Document excerpt

↓↓↓

Probably encouraged by Khrushchev, Chișinevschi and Constantinescu sought allies on the Politburo to topple Gheorghiu-Dej by majority vote; they drew Constantin Pîrvulescu, president of the party control commission to their side, but failed to capture Alexandru Moghioroș, who informed Gheorghiu-Dej of the conspiracy.

After this, despite renewed professions of faith in Gheorghiu-Dej, Chişinevschi had no chance of political survival, as the former surpassed him in ability and duplicity. During the June 28–29 and July 1–3, 1957 plenum of the Central Committee, the Chişinevschi-Constantinescu "factionalist group" (invented by Gheorghiu-Dej for propaganda purposes) was purged from the Politburo. In June 1960, the Third Congress of the Romanian Workers' Party (as the PCR was then called) did not re-elect him to the Central Committee.

In late 1956, knowing about his dissent from Gheorghiu-Dej's line that March, the leaders of the Bucharest student movement of 1956 saw Chișinevschi, then vice president of the Council of Ministers, as a potential interlocutor, but he rebuffed their calls for dialogue.

At the November 30–December 5, 1961 central committee plenum, his former comrades cruelly humiliated him: Gheorghiu-Dej, Nicolae Ceaușescu, Ion Gheorghe Maurer, Leonte Răutu, Petre Borilă, Moghioroș, Alexandru Sencovici, Valter Roman did not hesitate to accuse the man formerly celebrated as the "brain of the party", now the director of the Casa Scînteii printing works. It was here that Gheorghiu-Dej, absolving himself of responsibility, denounced the alleged Pauker-Luca-Georgescu and Chișinevschi-Constantinescu factions as being responsible for Romania's worst Stalinist excesses. When Chișinevschi died of cancer in 1963, no obituary appeared in Romania. In April 1968, Ceaușescu relished the opportunity to denounce him (along with Gheorghiu-Dej and Alexandru Drăghici) for Pătrășcanu's execution.

==Family==
After Chișinevschi's first wife died, he married Liuba Chișinevschi (1911–1981), a party member from 1930 and an activist during its underground years (whose last name he took). In 1946, she helped her husband secure the job of food-procurement officer for the Soviet army of occupation in Romania. From 1952 to 1954, she was on the Central Committee. In addition, she served as vice president of the Trade Union Confederation and of the Great National Assembly, and as deputy chair of the party's control commission (1955–1960). His eldest son, Milea, emigrated to Canada, while two other sons, Andrei and Gheorghe, left for Israel, where the latter died in the late 1980s. A fourth son, Iuri (b. 1945), still lived in Romania as of 2006.

↑↑↑

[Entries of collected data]

↓↓↓

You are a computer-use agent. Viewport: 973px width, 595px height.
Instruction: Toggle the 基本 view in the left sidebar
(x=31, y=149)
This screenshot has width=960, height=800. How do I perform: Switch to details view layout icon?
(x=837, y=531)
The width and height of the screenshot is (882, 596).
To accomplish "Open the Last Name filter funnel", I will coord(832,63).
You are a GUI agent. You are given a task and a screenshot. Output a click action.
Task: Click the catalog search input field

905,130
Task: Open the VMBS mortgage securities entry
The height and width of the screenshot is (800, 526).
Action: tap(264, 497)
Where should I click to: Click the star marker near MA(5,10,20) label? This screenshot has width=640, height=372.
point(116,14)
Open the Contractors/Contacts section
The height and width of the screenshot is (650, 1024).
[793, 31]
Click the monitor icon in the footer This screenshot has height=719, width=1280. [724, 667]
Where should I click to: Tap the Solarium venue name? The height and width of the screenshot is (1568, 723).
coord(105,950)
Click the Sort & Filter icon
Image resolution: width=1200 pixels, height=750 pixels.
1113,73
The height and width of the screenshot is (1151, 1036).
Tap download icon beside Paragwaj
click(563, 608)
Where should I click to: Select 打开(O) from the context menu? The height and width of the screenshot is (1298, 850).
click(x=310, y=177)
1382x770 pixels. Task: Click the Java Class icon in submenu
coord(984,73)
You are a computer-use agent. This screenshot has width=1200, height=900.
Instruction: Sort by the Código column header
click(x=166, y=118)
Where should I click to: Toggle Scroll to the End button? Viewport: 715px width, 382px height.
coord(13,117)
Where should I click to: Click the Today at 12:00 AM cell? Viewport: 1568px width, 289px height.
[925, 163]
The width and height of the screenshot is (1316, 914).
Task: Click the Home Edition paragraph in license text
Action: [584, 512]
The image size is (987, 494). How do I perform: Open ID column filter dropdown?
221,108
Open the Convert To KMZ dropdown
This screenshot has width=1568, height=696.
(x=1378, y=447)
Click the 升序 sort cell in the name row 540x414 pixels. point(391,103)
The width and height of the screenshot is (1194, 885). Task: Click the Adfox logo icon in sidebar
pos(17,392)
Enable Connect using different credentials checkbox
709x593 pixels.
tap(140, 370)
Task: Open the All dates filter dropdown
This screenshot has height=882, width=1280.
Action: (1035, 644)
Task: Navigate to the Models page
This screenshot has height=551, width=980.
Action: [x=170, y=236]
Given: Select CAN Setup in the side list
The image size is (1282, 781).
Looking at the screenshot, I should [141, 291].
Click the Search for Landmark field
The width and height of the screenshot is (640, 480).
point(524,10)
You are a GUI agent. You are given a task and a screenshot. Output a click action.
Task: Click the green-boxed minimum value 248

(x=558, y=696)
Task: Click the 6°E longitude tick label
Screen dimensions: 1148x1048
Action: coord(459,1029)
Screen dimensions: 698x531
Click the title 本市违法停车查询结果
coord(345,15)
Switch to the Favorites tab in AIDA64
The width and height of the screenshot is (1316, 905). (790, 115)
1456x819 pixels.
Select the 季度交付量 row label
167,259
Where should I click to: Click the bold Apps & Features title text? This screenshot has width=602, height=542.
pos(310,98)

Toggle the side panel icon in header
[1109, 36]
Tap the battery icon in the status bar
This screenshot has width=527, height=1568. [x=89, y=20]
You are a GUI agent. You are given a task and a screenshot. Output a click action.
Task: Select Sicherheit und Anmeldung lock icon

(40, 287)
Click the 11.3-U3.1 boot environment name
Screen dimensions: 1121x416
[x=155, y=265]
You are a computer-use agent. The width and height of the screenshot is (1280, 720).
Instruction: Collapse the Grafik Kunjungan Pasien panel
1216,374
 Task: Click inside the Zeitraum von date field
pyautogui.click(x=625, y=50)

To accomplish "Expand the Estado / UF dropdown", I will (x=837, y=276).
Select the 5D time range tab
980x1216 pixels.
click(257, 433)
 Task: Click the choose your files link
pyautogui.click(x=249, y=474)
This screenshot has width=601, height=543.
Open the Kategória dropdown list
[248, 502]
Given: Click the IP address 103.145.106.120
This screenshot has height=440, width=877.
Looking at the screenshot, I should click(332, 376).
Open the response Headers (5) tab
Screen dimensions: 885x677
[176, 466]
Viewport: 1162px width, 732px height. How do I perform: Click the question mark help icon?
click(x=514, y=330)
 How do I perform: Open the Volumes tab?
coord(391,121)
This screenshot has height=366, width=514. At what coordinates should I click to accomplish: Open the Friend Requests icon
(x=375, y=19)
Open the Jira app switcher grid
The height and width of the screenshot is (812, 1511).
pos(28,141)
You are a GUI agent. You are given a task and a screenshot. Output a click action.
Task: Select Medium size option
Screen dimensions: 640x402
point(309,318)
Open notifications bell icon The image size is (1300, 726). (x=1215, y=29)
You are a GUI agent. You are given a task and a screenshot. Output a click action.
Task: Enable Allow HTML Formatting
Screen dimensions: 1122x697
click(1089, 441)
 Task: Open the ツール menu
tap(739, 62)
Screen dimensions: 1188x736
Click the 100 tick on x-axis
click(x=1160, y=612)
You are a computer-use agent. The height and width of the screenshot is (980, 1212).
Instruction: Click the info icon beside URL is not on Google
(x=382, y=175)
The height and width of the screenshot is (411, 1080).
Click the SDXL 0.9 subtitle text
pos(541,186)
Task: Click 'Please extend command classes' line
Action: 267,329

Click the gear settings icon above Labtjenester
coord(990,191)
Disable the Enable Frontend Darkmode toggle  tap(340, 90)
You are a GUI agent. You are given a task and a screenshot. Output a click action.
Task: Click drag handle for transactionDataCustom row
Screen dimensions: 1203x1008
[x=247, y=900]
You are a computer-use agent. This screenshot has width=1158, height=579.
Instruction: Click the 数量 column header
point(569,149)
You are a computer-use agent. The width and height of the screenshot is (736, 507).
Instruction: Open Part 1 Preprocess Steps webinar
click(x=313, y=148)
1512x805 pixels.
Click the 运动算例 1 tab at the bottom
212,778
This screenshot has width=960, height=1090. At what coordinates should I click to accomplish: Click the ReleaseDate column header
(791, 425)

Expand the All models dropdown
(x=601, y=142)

↑↑↑

Work instructions
1/ For each statement below, say yes or no according to the Chișinevschi excerpt above, and quote the words of the excerpt that decide it.
(a) Alexandru Moghioroș joined the plot against Gheorghiu-Dej.
(b) An obituary for Chișinevschi appeared in Romania after his death.
(c) Liuba Chișinevschi sat on the Central Committee from 1952 to 1954.
2/ Answer these questions from the Chișinevschi excerpt above:
(a) What government post did Chișinevschi hold in late 1956?
(b) What was Chișinevschi directing at the time of the November 30–December 5, 1961 plenum?
(c) To which country did his eldest son, Milea, emigrate?

Exercise answers
1/
(a) No: "but failed to capture Alexandru Moghioroș, who informed Gheorghiu-Dej of the conspiracy"
(b) No: "no obituary appeared in Romania"
(c) Yes: "From 1952 to 1954, she was on the Central Committee."

2/
(a) Vice president of the Council of Ministers
(b) The Casa Scînteii printing works
(c) Canada